Adam laughed. “I’ll let you know if there is anything new, and Mercy?”

“Yes?”

“Don’t do anything too interesting.”

He disconnected before I could reply.

“Don’t underestimate Christy,” Honey said. “She’s not nearly as helpless as she pretends to be.”

“I know that,” I said. I glanced at Honey, then looked back at the road. “I thought you liked her.”

She growled. “Helpless bitch had the whole pack—Adam included—hopping to her tune. Couldn’t mow the lawn, change a tire, or carry her own laundry up the stairs. Even Peter fell for it, and he usually had better sense. She didn’t like Warren—I thought at the time she was worried he was going to make a play for Adam, but mostly, I think, he didn’t fall over himself to be her slave. Darryl’s helpless against her, but at least he knows it. All that might not have been too bad, but she played them all off each other. I had my own private celebration when she left Adam.”

Her lips twisted. “I don’t like you,” she told me, but there was a lie in her voice, and she stopped talking, looking almost surprised. She started again, her tones softer than they had been. “I don’t enjoy change,” she said. “And you are change, Mercy. I am comfortable with the old ways, and you are tossing them aside whenever they don’t suit you, while Adam looks on with satisfaction. But one thing I’ve always known is that you were trying your best to make things better. Christy, she looked out for herself first. I don’t imagine that has changed. Only a fool would say the same about you—though I frequently disagree with your methods and goals.”

I cleared my throat. “So. Do you want to see a man about some dogs?”

5

I PULLED INTO JOEL’S DRIVEWAY, AND OUR PRESENCEwas announced by a chorus of barking fit to wake the dead. Joel might work in the vineyards and fix cars as a hobby, but dogs were his passion. He and his wife bred, showed, and trained dogs. I figured that he might be able to help us figure out what kind of dogs Christy’s stalker had. It was a shot in the dark, but I was willing to do anything to shorten Christy’s time in my house.
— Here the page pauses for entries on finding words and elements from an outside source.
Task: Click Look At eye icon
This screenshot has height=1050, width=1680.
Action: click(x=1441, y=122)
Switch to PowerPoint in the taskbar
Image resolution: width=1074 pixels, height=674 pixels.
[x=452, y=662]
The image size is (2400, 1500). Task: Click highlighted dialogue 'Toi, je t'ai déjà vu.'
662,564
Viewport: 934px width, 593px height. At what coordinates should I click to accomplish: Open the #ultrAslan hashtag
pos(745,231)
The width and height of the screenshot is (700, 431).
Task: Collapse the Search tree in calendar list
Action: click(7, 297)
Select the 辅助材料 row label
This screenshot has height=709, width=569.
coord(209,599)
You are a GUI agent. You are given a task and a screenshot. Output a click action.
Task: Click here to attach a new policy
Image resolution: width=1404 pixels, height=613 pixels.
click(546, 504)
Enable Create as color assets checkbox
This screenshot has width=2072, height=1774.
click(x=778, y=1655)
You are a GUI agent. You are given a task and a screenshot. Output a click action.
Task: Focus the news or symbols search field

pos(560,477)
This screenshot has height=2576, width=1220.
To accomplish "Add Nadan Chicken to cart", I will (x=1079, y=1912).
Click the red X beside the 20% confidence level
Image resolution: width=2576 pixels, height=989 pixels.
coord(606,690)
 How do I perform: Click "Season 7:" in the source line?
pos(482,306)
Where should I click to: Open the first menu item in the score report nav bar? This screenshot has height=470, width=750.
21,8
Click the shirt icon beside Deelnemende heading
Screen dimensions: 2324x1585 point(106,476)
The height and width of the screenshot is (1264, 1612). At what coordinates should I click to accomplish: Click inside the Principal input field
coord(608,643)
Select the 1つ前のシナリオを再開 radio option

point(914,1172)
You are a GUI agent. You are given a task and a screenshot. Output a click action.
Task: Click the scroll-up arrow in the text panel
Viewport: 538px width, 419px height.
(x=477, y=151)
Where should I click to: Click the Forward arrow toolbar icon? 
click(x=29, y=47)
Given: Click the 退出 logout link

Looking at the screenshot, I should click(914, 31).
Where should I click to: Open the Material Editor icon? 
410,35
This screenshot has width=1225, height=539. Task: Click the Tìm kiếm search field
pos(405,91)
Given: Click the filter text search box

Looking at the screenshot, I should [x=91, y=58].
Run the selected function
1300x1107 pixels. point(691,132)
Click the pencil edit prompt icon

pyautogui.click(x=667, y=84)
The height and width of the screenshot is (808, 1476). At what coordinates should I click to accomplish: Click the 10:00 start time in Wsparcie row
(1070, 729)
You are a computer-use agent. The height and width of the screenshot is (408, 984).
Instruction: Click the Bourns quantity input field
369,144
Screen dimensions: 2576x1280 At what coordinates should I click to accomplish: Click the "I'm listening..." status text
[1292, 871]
I’d called Joel, and he’d told me to meet him at home.

Mostly, the dogs barking at us were just excited, but I heard the true anger of a dog whose territory is breached in at least one bass voice.

“Maybe I should wait,” Honey said. “Dogs are afraid of me.”

I shook my head. “Most dogs get over their fear of werewolves pretty fast, given a chance.”

I hopped down out of the Vanagon. While I waited for Honey to come around the vehicle, the front door opened, and a small woman came out of the door with a leashless dog that was nonetheless at heel. The dog was white, female, and looked to be a purebred Staffordshire terrier. The woman greeted me in Spanish.

I get mistaken for Hispanic a lot.

I shook my head, but didn’t bother objecting to her assumption. “Sorry.No hablo Español. ¿Esta Joel aqui?”

She stopped when she was about ten feet away, and the dog sat as soon as she quit moving. All of the dog’s attention was on the woman.

“No,” the woman said, then paused. Maybe she’d had to take a moment to switch languages. “You must be Mercy. Joel called and told me what you wanted. I told him to stay at work because I know the dogs as well as he does.” Her English was good, with only a touch of accent.

She gave Honey a slightly wary look, and the dog focused on her, too. “I am his wife, Lucia. Joel tells me that you are the Mercy who keeps him in parts for his old cars. Come into my house, and I will help you as much as I can.”

Her house, when she ushered us in, was not fancy or large, but it was clean enough that I would have eaten off any surface. We sat on an old leather couch while Lucia retreated to her kitchen.